== INSTRUCTIONS FOR THE TASK ==
Report every line in the rows below that contains the string "Resize", copying each line in full. Case counts.

BEGIN STORED ROWS

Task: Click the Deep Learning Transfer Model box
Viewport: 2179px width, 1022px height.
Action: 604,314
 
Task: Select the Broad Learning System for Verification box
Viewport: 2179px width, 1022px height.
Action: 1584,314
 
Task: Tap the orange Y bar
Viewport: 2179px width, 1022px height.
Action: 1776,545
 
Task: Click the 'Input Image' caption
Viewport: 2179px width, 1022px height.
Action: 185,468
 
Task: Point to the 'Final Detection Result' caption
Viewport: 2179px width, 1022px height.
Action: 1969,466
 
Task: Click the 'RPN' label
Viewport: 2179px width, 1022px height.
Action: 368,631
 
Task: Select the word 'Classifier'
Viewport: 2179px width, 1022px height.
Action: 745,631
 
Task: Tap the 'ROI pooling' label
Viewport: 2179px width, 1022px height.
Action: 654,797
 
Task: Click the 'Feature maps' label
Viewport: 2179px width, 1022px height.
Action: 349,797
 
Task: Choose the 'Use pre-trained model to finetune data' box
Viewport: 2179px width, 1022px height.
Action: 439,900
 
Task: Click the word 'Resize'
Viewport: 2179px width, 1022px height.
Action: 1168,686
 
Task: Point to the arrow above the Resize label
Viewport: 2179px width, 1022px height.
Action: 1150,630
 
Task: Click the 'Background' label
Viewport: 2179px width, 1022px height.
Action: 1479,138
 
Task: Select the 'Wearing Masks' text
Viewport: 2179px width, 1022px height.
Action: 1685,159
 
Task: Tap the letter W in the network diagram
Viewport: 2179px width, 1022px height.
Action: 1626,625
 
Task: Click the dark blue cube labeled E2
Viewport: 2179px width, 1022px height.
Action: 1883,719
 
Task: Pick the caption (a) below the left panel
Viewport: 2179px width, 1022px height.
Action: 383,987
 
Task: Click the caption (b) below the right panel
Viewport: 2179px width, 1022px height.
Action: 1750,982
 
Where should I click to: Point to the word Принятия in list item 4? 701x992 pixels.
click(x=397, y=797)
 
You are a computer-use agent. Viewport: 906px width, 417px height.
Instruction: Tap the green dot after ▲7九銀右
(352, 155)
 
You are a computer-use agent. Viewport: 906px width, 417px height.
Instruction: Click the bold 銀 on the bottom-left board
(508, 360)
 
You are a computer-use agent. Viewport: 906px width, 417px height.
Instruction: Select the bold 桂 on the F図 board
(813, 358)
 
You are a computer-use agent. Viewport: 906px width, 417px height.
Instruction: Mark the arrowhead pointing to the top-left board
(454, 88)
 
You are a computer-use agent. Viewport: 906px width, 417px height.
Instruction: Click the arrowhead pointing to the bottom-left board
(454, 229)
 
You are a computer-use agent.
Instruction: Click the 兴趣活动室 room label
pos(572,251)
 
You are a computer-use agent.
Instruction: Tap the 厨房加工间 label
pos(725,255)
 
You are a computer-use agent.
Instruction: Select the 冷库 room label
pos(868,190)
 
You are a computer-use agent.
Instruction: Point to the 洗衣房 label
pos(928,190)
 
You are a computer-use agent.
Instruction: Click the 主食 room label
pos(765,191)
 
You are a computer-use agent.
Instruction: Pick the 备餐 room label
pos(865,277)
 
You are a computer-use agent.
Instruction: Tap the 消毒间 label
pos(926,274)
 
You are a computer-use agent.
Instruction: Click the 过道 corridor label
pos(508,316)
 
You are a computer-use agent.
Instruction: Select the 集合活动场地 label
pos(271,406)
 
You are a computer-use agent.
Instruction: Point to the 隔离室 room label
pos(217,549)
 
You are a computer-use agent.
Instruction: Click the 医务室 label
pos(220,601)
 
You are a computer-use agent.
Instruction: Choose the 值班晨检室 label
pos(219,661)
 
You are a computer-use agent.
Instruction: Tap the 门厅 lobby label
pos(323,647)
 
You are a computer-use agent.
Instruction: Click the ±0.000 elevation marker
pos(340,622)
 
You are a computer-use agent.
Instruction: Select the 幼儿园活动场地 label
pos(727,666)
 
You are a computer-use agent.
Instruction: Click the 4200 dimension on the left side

END STORED ROWS

== EXPECTED ANSWER ==
Task: Click the word 'Resize'
Task: Point to the arrow above the Resize label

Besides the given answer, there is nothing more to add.